§ **Goal of the exercise**
The line holding "Image resolution: width=1417" and every line after it through the end of the entries below: retype these exactly and nothing more.

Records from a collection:
+ + + + +

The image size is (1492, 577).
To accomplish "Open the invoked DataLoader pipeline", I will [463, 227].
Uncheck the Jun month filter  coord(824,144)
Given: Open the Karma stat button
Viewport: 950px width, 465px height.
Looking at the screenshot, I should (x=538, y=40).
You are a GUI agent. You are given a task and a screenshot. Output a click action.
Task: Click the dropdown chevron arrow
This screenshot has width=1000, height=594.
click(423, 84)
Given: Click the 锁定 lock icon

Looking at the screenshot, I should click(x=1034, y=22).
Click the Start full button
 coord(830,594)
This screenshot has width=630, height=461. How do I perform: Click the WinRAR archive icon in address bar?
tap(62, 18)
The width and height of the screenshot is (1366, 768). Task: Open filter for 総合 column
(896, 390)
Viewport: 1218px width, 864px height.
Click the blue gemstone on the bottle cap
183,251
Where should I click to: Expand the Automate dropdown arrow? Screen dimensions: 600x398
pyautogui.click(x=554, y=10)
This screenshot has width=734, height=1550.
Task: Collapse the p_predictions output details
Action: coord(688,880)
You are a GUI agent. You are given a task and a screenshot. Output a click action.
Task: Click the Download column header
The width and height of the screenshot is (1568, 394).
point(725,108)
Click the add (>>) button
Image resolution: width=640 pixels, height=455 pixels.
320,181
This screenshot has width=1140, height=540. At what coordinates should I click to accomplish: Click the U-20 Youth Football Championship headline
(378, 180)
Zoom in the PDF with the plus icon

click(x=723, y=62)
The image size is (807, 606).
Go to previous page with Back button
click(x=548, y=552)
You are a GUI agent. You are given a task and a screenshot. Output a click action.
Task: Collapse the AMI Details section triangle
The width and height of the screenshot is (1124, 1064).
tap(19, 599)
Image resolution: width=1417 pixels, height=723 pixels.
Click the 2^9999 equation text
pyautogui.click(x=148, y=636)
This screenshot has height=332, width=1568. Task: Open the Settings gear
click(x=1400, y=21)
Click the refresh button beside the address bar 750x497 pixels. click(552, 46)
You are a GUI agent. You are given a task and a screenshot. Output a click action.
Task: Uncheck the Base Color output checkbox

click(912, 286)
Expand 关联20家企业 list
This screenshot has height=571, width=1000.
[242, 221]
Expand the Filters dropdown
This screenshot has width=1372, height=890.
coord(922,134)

+ + + + +

§ **Response to this task**
Image resolution: width=1417 pixels, height=723 pixels.
Click the 2^9999 equation text
pyautogui.click(x=148, y=636)
This screenshot has height=332, width=1568. Task: Open the Settings gear
click(x=1400, y=21)
Click the refresh button beside the address bar 750x497 pixels. click(552, 46)
You are a GUI agent. You are given a task and a screenshot. Output a click action.
Task: Uncheck the Base Color output checkbox

click(912, 286)
Expand 关联20家企业 list
This screenshot has height=571, width=1000.
[242, 221]
Expand the Filters dropdown
This screenshot has width=1372, height=890.
coord(922,134)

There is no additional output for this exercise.